Data field Format Bytes Description
Size uint32 4
Type uint32 4 e.g. RDTA
Number of entries uint32 4
Sampling rate uint16 2 [Hz]
Sample size uint16 2 e.g. 0x18
Endian uint16 2 Little endian : 0x0123
Big endian : 0x3210
Reserve uint16[3] 6 0x00..00 *1
Data Table Variable Data Table is stored as array of Data Packet.

*1 :
RICOH THETA X firmware v2.40.0 or later puts the value of "timestamp" of 1st data packet as [msec] for RDTL.
RICOH THETA X firmware v2.61.0 or later puts the value of "timestamp" of 1st data packet as [msec] for RDL2.

Data Packet Format

RDTA

RDTA stores Accelerometer sensor data.

Data Format Bytes Description
x float 4 [m/s^2]
y float 4 [m/s^2]
z float 4 [m/s^2]
reserve float 4
timestamp uint64 8 [nsec]

RDTB

RDTB stores Gyroscope sensor data.

Data Format Bytes Description
x float 4 [rad/s]
y float 4 [rad/s]
z float 4 [rad/s]
reserve float 4
timestamp uint64 8 [nsec]

RDTC

RDTC stores Ambient magnetic field sensor data.

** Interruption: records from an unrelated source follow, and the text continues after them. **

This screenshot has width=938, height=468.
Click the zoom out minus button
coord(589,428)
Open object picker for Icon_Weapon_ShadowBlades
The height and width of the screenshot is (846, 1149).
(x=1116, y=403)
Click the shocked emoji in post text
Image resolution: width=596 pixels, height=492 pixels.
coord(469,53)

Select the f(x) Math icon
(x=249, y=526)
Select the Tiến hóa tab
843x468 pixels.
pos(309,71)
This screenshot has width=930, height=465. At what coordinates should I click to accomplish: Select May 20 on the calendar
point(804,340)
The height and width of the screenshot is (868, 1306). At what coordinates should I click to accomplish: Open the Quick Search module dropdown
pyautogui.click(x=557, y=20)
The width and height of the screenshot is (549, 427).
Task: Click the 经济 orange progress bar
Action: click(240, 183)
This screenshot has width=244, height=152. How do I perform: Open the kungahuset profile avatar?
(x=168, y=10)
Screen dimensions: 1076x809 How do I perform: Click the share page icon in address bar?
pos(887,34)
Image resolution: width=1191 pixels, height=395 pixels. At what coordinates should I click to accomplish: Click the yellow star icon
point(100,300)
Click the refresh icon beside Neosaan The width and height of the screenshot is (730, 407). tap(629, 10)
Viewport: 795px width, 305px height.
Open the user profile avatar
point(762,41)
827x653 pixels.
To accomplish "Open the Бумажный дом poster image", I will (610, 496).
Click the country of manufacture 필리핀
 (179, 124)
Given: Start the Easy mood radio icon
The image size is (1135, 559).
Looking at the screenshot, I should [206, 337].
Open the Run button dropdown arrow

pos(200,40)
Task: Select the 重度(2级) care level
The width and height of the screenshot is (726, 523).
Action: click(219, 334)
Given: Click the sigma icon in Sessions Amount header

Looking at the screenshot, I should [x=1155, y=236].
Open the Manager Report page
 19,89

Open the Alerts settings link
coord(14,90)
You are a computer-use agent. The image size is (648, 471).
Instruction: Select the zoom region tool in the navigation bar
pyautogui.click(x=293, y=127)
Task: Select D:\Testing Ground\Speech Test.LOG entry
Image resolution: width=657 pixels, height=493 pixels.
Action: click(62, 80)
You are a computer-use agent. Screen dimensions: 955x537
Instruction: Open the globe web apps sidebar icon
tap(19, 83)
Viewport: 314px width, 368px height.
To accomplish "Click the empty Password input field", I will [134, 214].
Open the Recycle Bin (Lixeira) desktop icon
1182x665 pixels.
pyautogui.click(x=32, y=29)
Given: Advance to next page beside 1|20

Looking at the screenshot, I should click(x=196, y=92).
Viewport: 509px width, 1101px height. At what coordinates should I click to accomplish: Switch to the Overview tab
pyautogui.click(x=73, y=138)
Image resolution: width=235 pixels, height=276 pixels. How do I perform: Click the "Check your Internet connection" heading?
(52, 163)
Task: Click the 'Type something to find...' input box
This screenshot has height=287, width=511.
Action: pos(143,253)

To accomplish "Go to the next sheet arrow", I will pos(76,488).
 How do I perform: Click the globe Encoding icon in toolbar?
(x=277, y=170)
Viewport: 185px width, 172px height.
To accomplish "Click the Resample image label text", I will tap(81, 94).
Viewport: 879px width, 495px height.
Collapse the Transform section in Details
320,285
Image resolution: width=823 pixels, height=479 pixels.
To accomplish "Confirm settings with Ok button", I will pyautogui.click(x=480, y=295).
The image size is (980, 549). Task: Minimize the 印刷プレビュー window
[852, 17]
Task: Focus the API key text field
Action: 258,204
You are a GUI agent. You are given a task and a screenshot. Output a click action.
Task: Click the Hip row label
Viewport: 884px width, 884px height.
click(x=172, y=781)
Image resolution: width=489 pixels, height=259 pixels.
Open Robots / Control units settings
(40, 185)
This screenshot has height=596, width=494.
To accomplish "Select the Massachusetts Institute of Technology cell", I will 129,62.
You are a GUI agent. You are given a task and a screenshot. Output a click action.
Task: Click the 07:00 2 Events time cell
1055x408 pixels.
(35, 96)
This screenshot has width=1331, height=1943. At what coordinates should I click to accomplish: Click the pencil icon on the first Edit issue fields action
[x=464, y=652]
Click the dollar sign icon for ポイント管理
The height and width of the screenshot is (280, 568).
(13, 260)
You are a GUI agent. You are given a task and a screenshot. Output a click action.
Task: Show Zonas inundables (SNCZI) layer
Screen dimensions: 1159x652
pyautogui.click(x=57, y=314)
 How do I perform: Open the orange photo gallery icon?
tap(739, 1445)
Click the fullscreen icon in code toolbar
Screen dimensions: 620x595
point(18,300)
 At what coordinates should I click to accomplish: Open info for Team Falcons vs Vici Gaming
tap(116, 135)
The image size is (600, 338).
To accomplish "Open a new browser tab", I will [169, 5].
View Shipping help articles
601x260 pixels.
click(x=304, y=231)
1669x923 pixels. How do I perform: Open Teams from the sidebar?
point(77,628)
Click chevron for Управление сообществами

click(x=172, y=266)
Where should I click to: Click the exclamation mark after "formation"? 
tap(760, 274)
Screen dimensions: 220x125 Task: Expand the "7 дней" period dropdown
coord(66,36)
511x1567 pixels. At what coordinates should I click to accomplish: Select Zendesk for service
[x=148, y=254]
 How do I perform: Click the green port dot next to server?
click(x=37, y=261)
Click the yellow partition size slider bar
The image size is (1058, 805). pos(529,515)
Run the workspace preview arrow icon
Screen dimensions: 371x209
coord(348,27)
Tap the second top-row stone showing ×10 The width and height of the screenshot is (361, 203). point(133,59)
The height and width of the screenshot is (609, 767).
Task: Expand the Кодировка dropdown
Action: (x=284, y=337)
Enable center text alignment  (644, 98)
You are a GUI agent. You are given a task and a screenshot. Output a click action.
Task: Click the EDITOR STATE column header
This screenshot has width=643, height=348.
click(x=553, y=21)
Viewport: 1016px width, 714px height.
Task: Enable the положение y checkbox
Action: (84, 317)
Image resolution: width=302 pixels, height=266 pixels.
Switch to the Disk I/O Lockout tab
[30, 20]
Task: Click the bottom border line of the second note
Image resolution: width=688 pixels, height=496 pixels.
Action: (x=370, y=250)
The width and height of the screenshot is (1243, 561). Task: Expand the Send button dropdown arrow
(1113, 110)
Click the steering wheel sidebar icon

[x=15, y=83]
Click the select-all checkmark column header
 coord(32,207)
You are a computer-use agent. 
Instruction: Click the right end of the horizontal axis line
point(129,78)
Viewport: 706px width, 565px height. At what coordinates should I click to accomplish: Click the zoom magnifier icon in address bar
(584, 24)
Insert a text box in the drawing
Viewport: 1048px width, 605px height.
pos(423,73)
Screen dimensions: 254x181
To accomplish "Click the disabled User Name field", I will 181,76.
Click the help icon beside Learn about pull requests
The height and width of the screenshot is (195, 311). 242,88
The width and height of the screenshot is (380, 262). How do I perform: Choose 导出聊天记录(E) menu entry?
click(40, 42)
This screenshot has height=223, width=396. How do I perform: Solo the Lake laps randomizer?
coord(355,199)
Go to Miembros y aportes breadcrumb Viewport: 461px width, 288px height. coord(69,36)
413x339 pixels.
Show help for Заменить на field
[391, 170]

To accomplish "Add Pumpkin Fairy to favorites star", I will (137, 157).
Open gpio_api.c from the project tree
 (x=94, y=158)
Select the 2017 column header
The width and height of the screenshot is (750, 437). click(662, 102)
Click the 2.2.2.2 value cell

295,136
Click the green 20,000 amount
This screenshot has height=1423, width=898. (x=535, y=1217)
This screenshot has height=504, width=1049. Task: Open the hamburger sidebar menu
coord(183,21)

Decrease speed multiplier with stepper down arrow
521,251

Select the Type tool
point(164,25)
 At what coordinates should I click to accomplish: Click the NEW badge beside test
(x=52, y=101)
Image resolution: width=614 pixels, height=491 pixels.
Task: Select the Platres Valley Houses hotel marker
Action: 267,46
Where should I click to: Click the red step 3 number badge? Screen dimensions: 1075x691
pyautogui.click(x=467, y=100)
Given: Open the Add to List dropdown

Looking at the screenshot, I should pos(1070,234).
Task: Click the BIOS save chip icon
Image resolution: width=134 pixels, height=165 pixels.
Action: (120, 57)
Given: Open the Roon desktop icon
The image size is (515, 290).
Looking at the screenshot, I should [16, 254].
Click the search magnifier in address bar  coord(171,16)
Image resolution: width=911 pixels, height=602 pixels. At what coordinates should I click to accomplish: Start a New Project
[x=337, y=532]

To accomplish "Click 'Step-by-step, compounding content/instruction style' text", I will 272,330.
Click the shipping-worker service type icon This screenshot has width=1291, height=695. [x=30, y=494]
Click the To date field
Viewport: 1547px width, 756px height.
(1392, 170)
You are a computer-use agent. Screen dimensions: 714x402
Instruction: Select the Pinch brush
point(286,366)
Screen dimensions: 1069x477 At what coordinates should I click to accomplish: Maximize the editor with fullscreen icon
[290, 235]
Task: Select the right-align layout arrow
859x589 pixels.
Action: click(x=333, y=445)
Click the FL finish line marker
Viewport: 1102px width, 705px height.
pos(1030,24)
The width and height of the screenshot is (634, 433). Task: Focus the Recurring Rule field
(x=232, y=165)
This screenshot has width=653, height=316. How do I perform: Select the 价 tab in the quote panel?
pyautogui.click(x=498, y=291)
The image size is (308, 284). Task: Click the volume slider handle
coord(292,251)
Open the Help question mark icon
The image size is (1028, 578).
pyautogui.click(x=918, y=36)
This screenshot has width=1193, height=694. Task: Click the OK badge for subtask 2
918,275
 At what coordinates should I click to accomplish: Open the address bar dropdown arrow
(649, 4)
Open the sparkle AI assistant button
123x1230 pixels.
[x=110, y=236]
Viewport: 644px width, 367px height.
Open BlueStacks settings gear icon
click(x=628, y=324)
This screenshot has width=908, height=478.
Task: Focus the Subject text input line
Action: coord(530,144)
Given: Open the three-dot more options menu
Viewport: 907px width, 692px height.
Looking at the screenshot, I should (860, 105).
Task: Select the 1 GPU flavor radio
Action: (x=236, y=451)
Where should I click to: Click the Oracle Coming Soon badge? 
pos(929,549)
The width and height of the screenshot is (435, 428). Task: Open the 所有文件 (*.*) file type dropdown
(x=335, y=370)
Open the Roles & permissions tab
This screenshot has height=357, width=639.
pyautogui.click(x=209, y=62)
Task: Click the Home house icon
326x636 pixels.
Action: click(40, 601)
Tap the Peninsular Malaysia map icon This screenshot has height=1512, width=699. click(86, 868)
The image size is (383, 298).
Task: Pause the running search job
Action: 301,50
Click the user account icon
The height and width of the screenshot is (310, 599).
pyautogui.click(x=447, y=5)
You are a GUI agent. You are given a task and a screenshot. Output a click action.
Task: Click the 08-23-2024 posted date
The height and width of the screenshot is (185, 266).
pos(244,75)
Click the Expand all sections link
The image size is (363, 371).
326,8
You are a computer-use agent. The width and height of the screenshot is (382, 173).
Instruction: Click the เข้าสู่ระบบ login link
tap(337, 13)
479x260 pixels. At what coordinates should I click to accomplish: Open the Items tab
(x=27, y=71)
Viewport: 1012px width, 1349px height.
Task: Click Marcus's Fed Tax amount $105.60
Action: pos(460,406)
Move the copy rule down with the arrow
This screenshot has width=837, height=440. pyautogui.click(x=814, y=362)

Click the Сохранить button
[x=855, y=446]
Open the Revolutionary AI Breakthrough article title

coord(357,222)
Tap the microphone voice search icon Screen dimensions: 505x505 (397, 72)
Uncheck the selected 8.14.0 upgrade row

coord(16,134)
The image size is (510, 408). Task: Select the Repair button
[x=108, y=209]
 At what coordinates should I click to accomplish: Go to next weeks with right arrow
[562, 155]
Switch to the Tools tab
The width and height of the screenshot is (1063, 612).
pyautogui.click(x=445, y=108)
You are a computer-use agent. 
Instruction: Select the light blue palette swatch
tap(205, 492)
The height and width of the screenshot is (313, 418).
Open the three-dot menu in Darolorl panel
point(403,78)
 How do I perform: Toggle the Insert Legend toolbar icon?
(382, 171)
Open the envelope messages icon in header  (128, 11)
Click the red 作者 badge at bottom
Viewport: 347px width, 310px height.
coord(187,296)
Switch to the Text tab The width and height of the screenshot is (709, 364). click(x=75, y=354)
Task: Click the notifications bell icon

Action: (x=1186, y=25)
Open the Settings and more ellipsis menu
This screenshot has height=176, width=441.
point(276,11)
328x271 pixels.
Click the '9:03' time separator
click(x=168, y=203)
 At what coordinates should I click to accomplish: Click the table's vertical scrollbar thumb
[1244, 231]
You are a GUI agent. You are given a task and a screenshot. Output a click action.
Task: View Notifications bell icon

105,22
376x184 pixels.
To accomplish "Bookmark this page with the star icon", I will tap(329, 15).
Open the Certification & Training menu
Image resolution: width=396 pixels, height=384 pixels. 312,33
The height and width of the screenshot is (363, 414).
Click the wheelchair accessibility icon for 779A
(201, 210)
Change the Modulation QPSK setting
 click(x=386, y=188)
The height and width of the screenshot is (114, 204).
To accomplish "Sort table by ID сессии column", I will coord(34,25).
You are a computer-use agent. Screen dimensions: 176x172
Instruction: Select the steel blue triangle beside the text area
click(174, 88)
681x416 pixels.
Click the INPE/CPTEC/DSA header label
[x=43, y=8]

Data Format Bytes Description
x float 4 [μT]
y float 4 [μT]
z float 4 [μT]
reserve float 4
timestamp uint64 8 [nsec]

RDTG

RDTG stores timestamp information for each video frame.
This timestamp indicates the center of exposure considering with exposure time and rolling shutter skew.

Data Format Bytes Description
timestamp uint64 8 [nsec]

RDTL

RDTL stores GNSS location sensor data.

Data Format Bytes Description
timestamp double 8 GPS time epoch [sec]
latitude double 8 [deg]
longitude double 8 [deg]
altitude double 8 [m]

RDL2

RDL2 stores GNSS location + accuracy sensor data.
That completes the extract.